Communicatieonderzoek bij de Rijksoverheid
47
Stap 8. Advisering Hoe vertalen we het onderzoek naar de praktijk?
Wat is het doel van de stap? Communicatieonderzoek kan de basis vormen voor strategische keuzes in beleidstrajecten en communicatieactiviteiten. Het advies op basis van onderzoek heeft tot doel een brug te slaan van (de conclusies van) het rapport naar de beleids- en communicatiepraktijk. Welke stappen neem je als onderzoeker om te komen tot een goed advies? Een goed advies op basis van onderzoek geeft een duidelijke meerwaarde aan de onderzoeksgegevens, bevat aanbevelingen die in de context van de eindgebruiker praktisch toepasbaar zijn, en is concreet en toegankelijk geformuleerd. In deze stap gaan we in op het formuleren van het advies zelf, in stap 9 gaan we dieper in op de vraag hoe je ervoor zorgt dat je advies ook wordt geaccepteerd en toegepast.

**Opdrachten**
A. Geef alles uit het paginafragment van "Wat is het doel" tot en met "geaccepteerd en toegepast." opnieuw, maar vervang daarbij "eindgebruiker" door "opdrachtgever".
B. Noem alle zinnen in het paginafragment die eindigen op een vraagteken.
De lijst speelt hierbij geen enkele rol.

[Locaties van woorden en elementen]

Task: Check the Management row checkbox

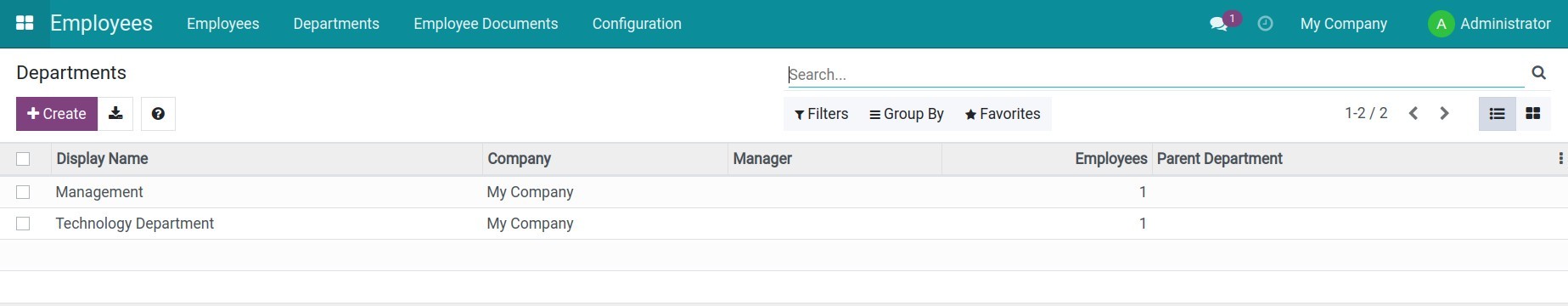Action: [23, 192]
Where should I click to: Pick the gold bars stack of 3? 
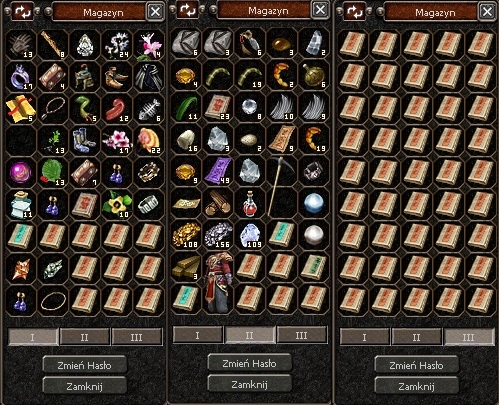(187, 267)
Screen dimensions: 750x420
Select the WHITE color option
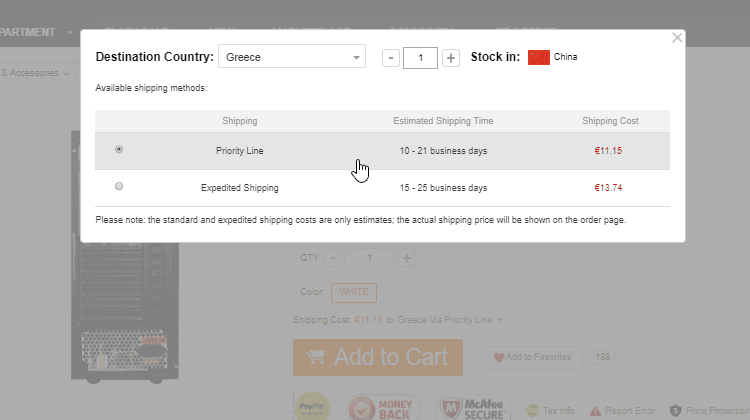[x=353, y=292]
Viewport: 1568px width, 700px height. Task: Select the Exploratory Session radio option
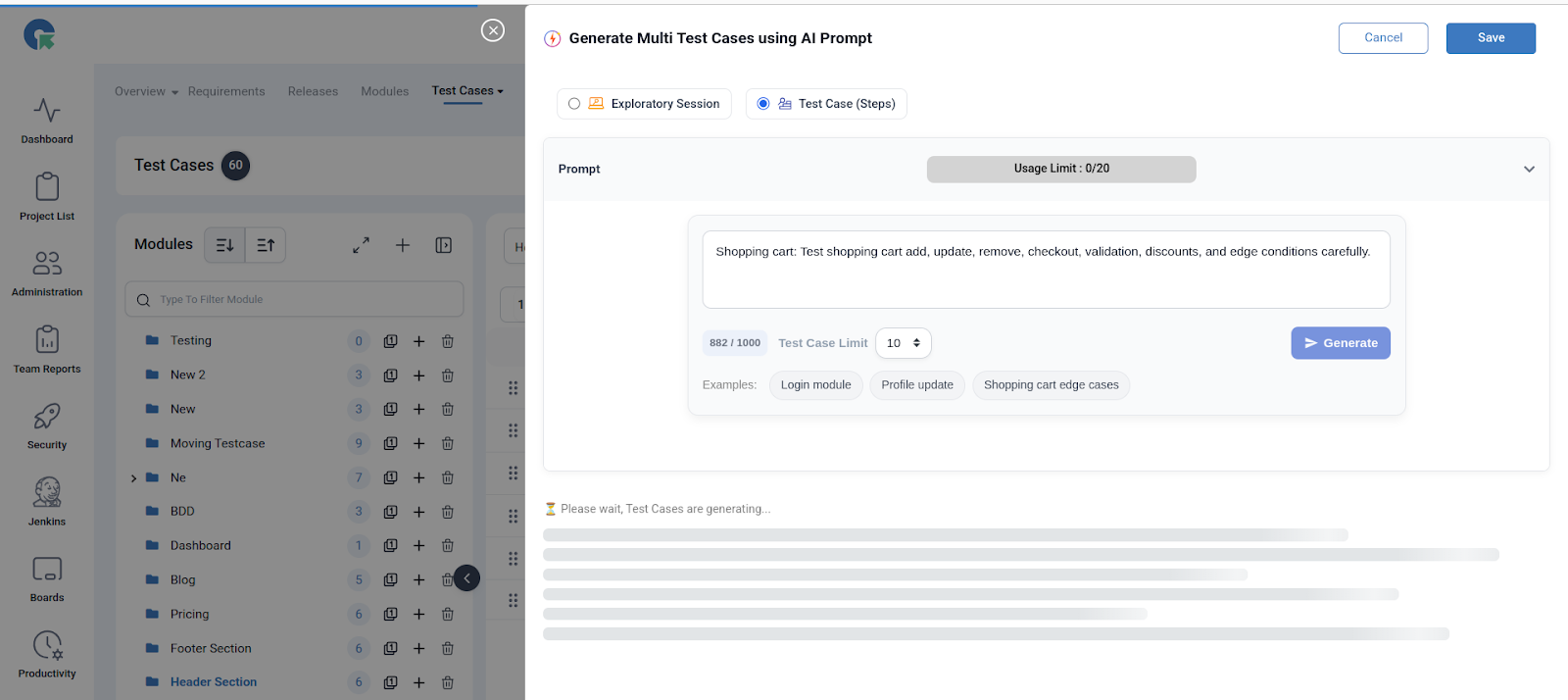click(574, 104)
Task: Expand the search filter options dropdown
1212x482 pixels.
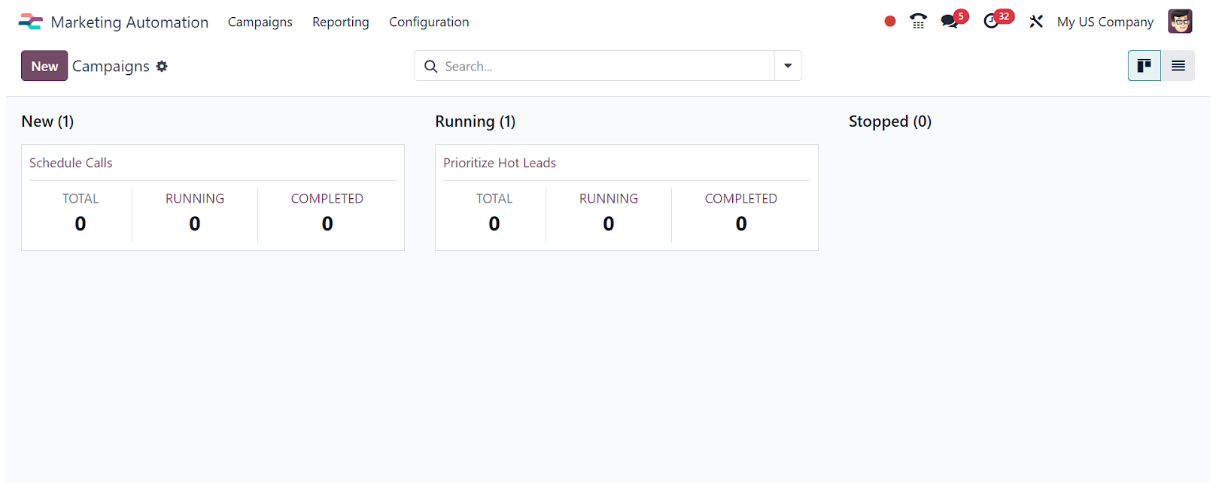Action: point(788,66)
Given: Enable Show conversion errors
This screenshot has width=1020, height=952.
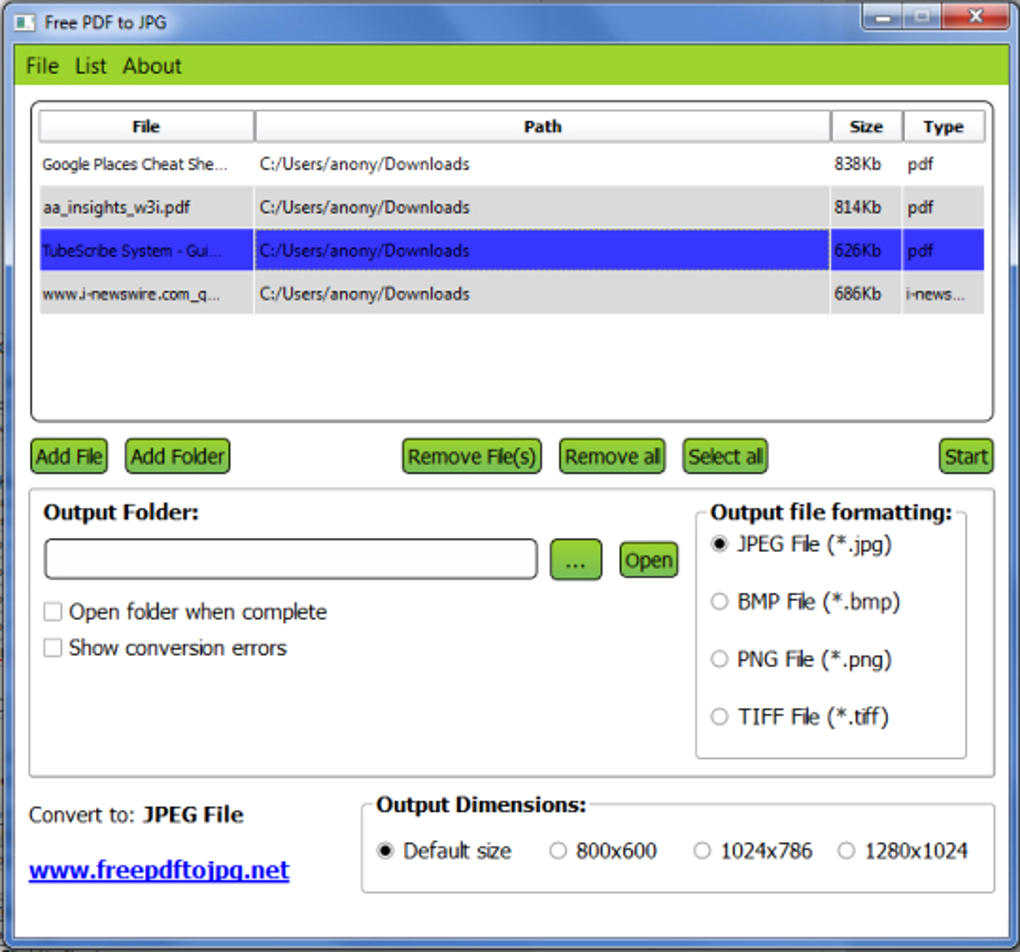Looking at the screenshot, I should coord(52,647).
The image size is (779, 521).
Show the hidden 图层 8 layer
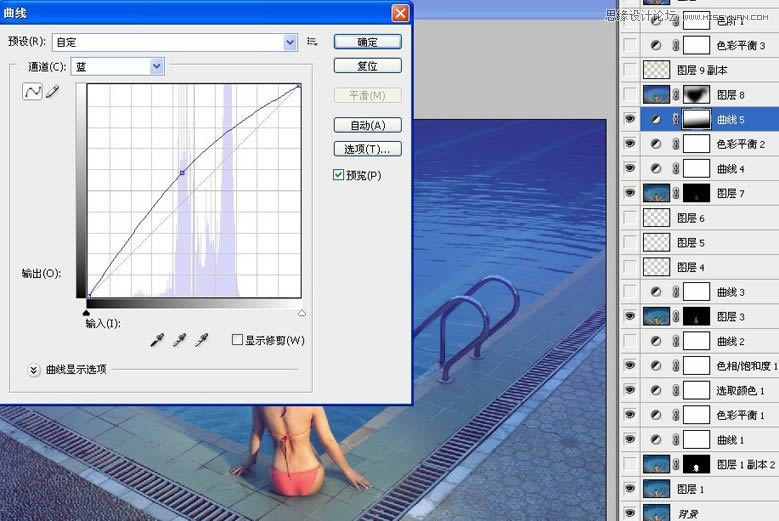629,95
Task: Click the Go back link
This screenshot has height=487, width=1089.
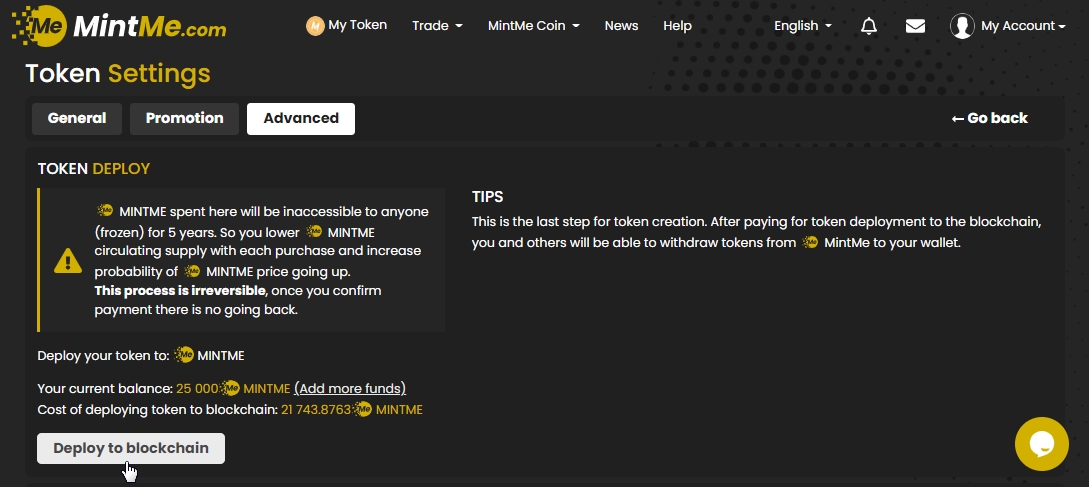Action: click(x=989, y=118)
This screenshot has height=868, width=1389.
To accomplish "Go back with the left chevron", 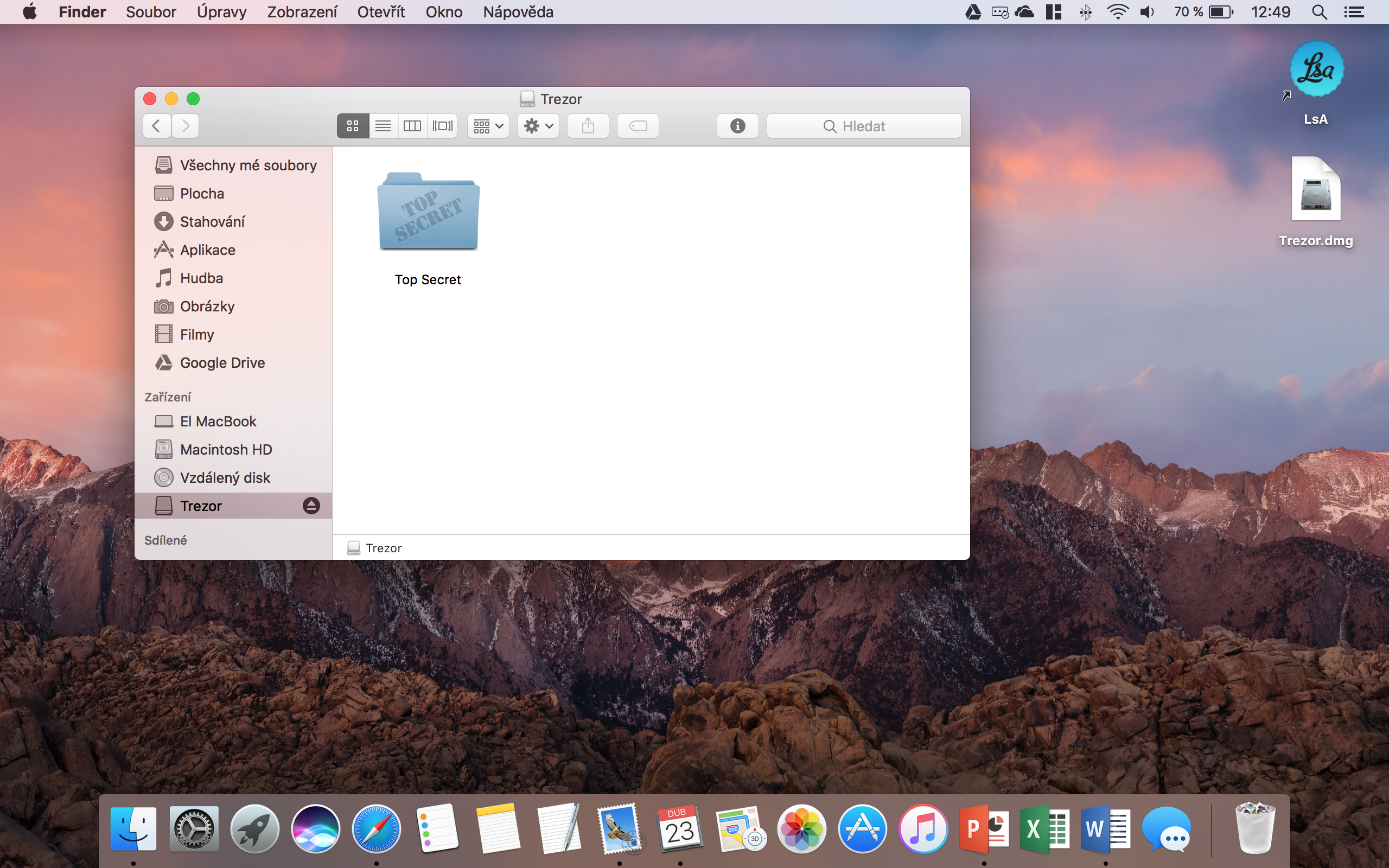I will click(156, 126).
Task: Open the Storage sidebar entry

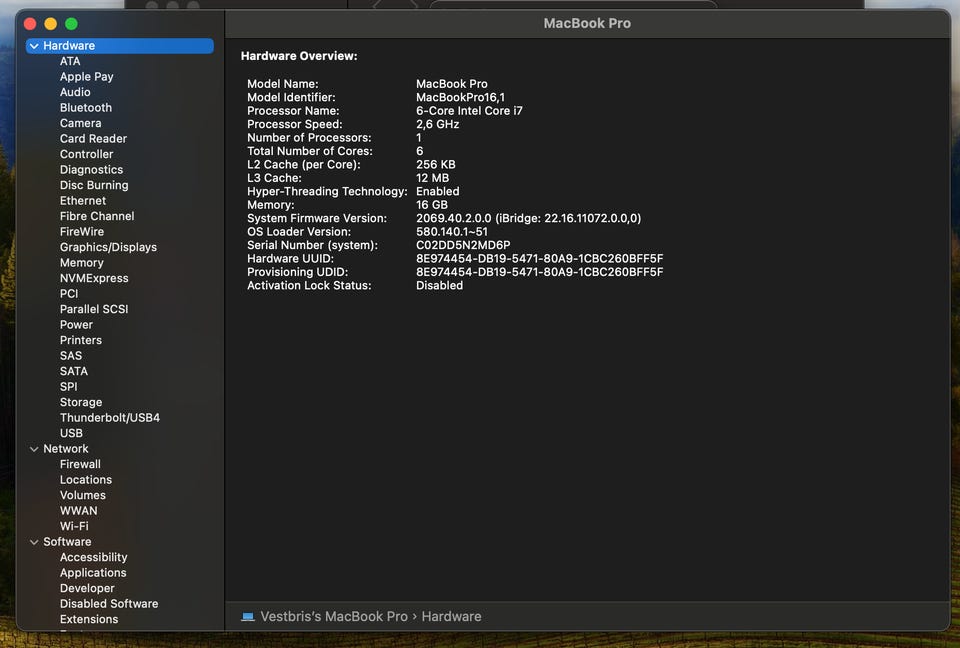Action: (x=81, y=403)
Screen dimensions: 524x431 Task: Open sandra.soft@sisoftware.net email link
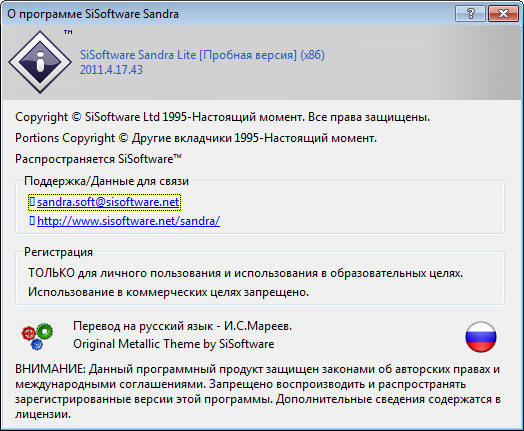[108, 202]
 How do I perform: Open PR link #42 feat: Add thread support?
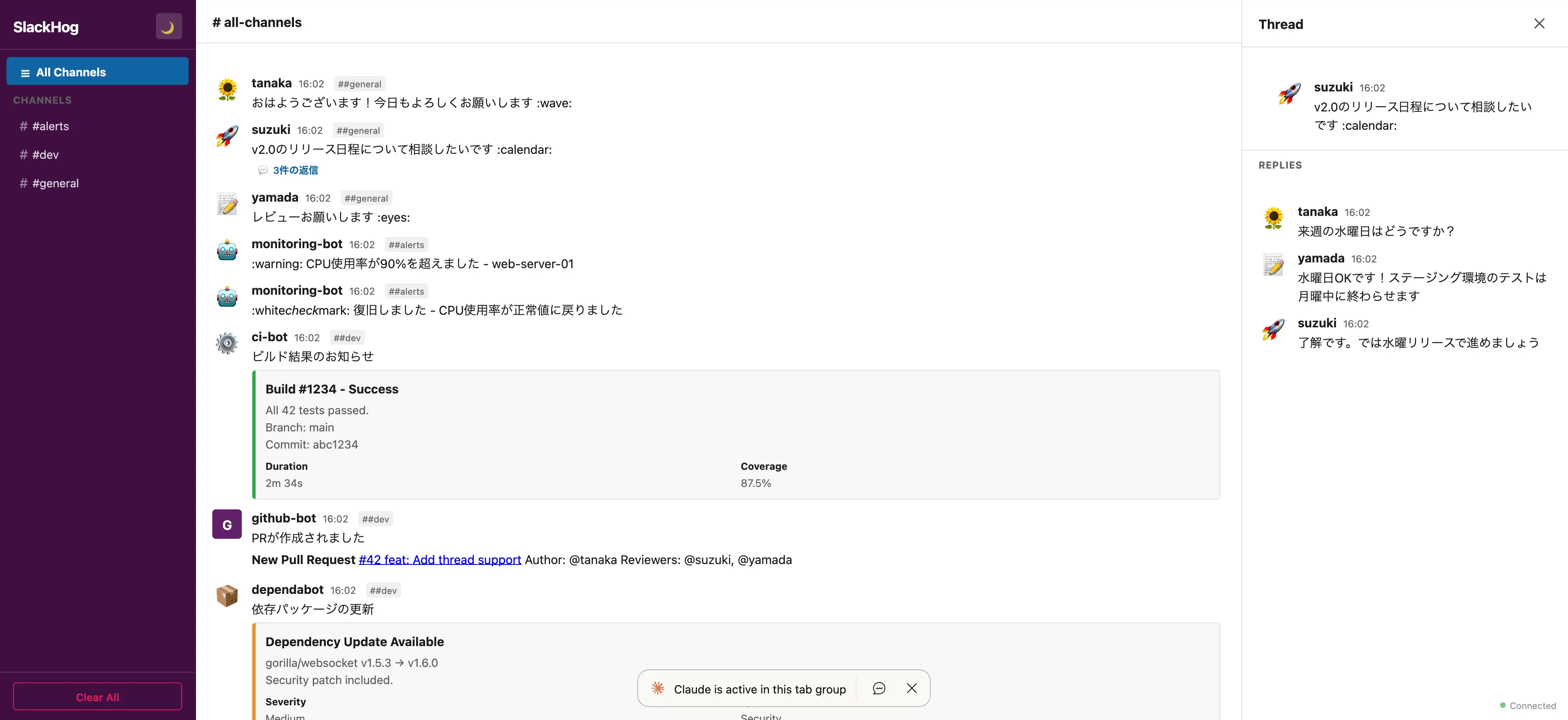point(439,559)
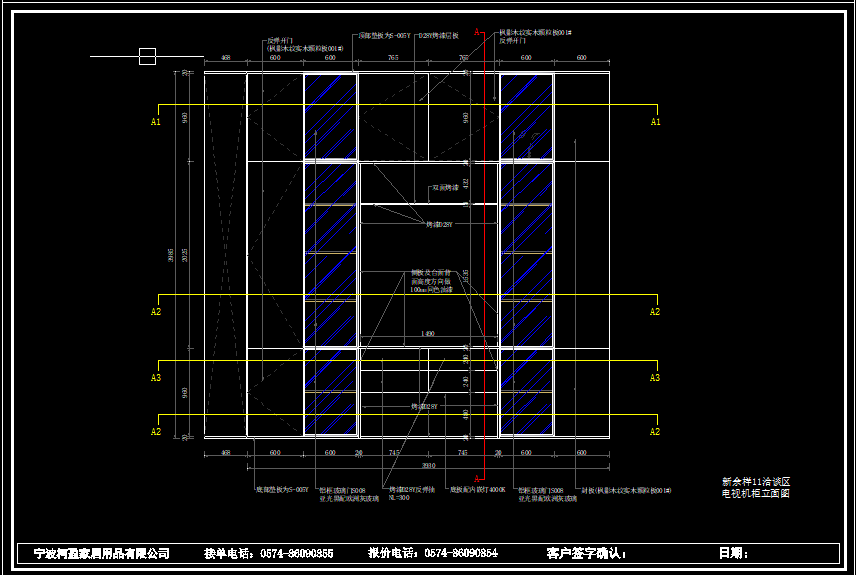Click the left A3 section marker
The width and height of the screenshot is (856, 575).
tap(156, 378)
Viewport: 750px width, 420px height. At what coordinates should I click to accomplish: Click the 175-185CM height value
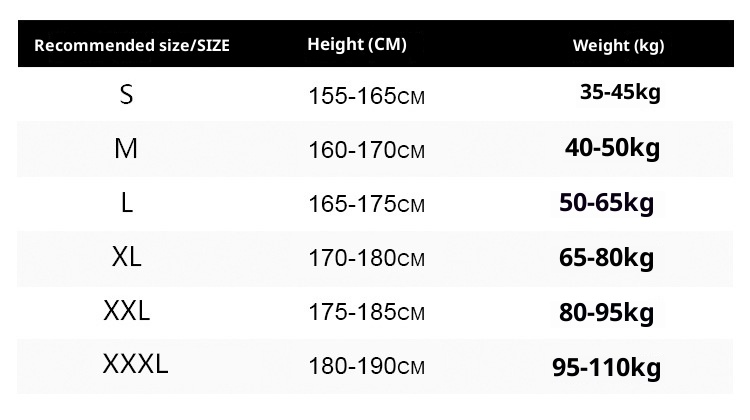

**Juiste antwoorden**
A.
Wat is het doel van de stap? Communicatieonderzoek kan de basis vormen voor strategische keuzes in beleidstrajecten en communicatieactiviteiten. Het advies op basis van onderzoek heeft tot doel een brug te slaan van (de conclusies van) het rapport naar de beleids- en communicatiepraktijk. Welke stappen neem je als onderzoeker om te komen tot een goed advies? Een goed advies op basis van onderzoek geeft een duidelijke meerwaarde aan de onderzoeksgegevens, bevat aanbevelingen die in de context van de opdrachtgever praktisch toepasbaar zijn, en is concreet en toegankelijk geformuleerd. In deze stap gaan we in op het formuleren van het advies zelf, in stap 9 gaan we dieper in op de vraag hoe je ervoor zorgt dat je advies ook wordt geaccepteerd en toegepast.

B.
- Hoe vertalen we het onderzoek naar de praktijk?
- Wat is het doel van de stap?
- Welke stappen neem je als onderzoeker om te komen tot een goed advies?